CH11 - Responsible Ownership and Governance Flashcards
credit union def
def = not-for-profit financial institution that accepts deposits, make loans, and provides a wide array of other financial services and products.
different types of shares + the rights they give to shareholders (3)
1) Dual-class stock: more than one type of share / stock with different voting rights and dividend payments is issued by a single corporation
2) non-voting shares: common shares without voting privileges
3) restricted shares: some limit on voting; sometimes called uncommon shares
active vs passive shareholders
passive -> those who do not attempt to influence the affaires of the corporation even though they have a legal right to do so
active -> those who participate in the governance to the full extent allowed by the law
worker capitalism def
def = employee ownership as workers are turned into capitalists though stock ownership (employees own shares)
employee ownership pros
- increases morale
- increases company loyalty
- motivates employees = higher productivity
- sometimes can save failing firms
- worker capitalism
employee ownership cons
- jobs and often savings and pensions depend on fate of firm
- employees seldom have majority ownership
- management may still not relinquish control to employees
issues of ownership (ethical and responsibility)

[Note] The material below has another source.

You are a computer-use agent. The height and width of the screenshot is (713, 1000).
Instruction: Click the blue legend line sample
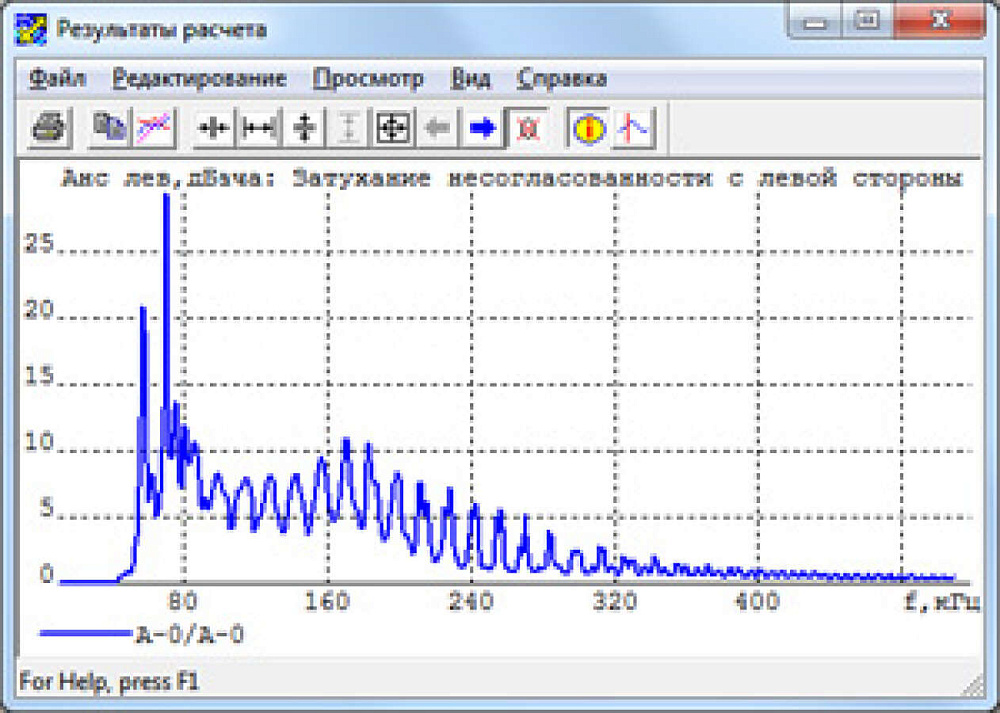(85, 633)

1- actions of other stakeholders (e.g. governments, other corps, self-regulation orgs) influence the owner stakeholder
2- investor owners have limited influence in making the corp more socially responsible
3- mutual funds can be purchased that incest in corps considered to have a social, ethical and environmental focus or objective
4- some pension plans have revised their investment strategy to acquire stock of socially responsible orgs
5- cooperatives have been leaders in institutionalizing ethics and responsibilities
6- accountability for economic, social and environmental responsibilities have become common among publicly traded corps
“accountability dilemma” for corps owned by the government
- gov-owned corps may be in conflict with social objectives in the national interest
- consequences of evaluating performance based on commercial criteria (that is, profits)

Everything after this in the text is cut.